* **EXERCISE DETAILS**
Could you copy every line from the material below in which "Instagram" appears?

* **SOURCE DATA**
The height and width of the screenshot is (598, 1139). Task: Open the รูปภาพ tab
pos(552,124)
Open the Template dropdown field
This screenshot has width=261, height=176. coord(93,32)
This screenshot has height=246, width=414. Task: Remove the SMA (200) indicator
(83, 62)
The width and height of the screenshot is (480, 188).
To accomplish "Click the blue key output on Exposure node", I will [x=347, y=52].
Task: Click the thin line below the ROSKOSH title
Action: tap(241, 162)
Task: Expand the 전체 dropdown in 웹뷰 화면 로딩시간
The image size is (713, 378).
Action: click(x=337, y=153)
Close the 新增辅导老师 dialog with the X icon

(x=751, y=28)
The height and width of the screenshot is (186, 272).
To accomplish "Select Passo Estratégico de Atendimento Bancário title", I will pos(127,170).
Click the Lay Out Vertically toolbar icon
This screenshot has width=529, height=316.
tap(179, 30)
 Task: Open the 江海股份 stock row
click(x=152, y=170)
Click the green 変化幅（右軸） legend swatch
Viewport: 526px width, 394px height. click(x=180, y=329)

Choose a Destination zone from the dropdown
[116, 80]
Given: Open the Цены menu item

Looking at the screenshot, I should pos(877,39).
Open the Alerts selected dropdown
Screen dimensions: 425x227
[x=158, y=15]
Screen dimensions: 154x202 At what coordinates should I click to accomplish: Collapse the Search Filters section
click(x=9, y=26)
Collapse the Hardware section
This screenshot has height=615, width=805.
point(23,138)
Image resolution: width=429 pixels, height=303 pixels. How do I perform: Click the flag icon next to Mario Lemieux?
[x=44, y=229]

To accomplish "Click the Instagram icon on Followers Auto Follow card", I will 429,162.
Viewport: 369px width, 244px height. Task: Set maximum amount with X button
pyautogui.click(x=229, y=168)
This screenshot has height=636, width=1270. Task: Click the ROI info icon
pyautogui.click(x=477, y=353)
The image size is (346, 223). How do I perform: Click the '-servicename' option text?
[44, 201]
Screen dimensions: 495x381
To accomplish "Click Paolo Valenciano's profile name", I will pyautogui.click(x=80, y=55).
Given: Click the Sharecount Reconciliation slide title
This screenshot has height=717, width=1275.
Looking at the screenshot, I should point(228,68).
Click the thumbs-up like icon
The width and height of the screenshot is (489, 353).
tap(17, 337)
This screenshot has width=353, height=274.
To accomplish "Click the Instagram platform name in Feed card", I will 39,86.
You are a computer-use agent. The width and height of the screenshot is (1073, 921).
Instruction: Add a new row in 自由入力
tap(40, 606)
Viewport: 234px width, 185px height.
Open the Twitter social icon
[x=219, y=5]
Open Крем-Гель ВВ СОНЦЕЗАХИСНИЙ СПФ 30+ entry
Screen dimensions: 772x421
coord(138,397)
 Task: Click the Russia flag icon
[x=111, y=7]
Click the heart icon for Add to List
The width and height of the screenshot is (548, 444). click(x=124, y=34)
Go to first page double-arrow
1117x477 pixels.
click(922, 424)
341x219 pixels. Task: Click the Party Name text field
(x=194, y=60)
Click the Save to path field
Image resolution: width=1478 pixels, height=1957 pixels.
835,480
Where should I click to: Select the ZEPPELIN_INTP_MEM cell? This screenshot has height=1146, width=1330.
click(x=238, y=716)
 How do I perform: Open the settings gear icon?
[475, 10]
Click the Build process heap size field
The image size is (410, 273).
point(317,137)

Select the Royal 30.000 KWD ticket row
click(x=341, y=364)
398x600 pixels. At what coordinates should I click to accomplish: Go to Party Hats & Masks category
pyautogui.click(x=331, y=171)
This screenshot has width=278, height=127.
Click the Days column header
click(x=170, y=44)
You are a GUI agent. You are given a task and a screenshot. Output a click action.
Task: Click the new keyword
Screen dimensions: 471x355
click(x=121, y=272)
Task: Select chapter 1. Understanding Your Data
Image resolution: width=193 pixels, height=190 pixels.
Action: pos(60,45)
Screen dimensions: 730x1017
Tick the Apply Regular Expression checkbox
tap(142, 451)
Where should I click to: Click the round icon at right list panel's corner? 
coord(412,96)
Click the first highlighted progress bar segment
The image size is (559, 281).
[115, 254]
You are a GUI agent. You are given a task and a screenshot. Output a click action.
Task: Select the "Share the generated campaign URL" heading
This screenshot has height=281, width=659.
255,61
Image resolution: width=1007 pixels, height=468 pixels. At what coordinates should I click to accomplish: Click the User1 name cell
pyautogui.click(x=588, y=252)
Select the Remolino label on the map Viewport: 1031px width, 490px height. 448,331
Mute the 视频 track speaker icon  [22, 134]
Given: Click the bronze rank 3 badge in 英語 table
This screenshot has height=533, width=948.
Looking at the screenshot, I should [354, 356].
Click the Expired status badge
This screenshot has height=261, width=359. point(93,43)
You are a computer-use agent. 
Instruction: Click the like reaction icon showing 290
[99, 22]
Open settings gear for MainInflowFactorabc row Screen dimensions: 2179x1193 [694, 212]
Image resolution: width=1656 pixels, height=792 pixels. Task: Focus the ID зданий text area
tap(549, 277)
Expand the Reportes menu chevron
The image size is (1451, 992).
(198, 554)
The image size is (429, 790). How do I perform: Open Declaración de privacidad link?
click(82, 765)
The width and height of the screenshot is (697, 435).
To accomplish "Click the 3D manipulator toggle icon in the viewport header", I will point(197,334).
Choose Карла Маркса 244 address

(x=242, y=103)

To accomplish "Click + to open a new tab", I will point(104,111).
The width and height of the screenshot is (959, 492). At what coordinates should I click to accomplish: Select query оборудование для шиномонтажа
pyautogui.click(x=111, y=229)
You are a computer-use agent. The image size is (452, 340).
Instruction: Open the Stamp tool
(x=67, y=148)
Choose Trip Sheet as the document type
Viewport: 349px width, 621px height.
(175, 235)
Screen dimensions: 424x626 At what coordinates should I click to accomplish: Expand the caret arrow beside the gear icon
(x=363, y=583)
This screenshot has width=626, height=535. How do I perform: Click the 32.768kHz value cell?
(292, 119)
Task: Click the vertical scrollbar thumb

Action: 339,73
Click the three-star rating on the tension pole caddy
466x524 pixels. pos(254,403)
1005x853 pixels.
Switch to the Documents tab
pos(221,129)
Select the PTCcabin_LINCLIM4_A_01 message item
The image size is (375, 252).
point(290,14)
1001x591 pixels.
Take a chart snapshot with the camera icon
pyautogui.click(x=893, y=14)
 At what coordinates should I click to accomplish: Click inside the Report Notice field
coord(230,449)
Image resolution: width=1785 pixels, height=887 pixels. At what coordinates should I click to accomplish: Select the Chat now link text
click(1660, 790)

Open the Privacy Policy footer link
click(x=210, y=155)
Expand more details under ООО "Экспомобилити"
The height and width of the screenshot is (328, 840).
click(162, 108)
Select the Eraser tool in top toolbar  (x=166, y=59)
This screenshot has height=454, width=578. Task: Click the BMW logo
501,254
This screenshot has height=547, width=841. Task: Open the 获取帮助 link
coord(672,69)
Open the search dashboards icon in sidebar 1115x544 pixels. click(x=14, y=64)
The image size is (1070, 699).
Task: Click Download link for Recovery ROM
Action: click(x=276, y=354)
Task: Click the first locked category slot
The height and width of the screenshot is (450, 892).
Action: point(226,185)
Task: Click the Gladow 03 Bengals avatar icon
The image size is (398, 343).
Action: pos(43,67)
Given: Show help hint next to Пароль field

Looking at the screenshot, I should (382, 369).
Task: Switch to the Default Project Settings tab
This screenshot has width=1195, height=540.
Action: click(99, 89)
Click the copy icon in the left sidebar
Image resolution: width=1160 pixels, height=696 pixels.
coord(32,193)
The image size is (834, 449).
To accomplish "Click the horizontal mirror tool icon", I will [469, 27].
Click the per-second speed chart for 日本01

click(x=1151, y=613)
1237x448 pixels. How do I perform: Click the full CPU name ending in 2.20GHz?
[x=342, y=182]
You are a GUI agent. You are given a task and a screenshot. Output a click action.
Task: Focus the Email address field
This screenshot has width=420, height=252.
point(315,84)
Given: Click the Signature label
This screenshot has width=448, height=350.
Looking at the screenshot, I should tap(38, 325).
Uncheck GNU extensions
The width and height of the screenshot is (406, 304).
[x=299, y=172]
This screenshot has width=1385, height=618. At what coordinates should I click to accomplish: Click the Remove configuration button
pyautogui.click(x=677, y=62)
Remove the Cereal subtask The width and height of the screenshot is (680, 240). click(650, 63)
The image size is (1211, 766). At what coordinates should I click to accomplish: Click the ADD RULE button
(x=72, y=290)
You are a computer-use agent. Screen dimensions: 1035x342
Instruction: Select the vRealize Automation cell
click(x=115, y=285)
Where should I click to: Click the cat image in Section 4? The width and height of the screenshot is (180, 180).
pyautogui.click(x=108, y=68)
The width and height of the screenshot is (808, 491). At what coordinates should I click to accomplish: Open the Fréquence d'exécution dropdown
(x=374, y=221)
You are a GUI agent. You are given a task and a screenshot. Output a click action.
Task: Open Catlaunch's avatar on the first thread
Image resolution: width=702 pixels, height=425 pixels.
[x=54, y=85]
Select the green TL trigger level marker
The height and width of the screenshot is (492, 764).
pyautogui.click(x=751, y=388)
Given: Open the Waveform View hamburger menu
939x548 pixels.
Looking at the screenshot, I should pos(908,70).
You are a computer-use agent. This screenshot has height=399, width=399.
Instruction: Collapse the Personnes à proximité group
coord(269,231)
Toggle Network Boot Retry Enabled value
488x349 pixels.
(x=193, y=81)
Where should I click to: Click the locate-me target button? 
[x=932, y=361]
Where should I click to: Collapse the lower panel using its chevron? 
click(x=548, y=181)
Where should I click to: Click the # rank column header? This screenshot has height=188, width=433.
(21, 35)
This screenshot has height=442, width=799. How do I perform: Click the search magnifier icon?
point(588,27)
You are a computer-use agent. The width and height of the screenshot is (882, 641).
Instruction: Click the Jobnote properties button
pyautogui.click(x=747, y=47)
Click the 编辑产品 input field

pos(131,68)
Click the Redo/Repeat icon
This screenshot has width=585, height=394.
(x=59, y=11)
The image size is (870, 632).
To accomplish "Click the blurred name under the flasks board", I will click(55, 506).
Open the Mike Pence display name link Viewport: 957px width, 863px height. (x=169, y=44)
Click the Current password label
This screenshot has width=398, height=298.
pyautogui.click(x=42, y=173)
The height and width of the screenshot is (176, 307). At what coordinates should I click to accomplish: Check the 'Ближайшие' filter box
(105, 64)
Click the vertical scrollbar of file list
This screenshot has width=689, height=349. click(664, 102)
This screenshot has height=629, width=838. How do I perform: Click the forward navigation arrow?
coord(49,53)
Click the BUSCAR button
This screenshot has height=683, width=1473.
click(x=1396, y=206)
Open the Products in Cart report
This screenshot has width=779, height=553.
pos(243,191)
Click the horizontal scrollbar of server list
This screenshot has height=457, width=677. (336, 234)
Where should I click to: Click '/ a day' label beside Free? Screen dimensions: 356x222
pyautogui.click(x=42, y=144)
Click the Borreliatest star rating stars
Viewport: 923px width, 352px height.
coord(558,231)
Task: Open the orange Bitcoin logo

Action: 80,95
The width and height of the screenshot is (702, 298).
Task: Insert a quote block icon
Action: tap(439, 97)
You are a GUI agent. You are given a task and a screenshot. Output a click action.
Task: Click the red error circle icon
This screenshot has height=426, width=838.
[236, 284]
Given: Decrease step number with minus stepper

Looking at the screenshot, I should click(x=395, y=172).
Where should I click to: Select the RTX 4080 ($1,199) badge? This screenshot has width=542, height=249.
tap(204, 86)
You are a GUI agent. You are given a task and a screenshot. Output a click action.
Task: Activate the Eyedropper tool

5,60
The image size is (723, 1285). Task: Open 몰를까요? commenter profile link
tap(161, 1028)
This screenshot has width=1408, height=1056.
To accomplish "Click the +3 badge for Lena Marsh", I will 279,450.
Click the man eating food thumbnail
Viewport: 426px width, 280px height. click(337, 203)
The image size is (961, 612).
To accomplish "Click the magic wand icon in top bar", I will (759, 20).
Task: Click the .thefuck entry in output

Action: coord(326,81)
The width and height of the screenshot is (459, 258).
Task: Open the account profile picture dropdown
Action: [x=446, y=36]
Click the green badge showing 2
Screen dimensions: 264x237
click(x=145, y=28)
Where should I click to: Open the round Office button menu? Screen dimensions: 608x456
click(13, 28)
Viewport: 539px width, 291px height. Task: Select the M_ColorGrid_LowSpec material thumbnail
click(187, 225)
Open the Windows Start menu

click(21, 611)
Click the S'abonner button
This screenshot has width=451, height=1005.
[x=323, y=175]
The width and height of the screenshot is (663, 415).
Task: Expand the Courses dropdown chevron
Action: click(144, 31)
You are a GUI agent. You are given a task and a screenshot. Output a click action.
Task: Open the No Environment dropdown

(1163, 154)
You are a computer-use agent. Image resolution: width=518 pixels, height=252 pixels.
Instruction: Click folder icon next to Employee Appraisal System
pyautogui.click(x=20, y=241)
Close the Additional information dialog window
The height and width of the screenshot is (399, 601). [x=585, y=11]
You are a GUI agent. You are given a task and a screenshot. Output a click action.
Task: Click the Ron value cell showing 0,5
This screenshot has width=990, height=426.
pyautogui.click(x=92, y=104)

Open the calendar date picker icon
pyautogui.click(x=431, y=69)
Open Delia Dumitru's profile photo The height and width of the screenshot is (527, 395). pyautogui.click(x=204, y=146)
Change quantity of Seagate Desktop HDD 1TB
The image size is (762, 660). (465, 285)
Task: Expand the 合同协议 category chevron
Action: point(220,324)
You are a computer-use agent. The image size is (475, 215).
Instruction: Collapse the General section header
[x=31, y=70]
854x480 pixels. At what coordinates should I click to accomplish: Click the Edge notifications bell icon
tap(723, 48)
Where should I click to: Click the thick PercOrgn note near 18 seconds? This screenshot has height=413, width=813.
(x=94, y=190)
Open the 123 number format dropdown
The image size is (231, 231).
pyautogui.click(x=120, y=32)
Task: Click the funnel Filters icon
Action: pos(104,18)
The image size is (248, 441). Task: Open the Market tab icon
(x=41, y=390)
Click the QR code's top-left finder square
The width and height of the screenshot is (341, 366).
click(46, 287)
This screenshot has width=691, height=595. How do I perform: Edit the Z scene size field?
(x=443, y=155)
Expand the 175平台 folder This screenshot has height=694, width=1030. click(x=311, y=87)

* **EXERCISE ANSWER**
To accomplish "Click the Instagram icon on Followers Auto Follow card", I will 429,162.
To accomplish "Click the Instagram platform name in Feed card", I will 39,86.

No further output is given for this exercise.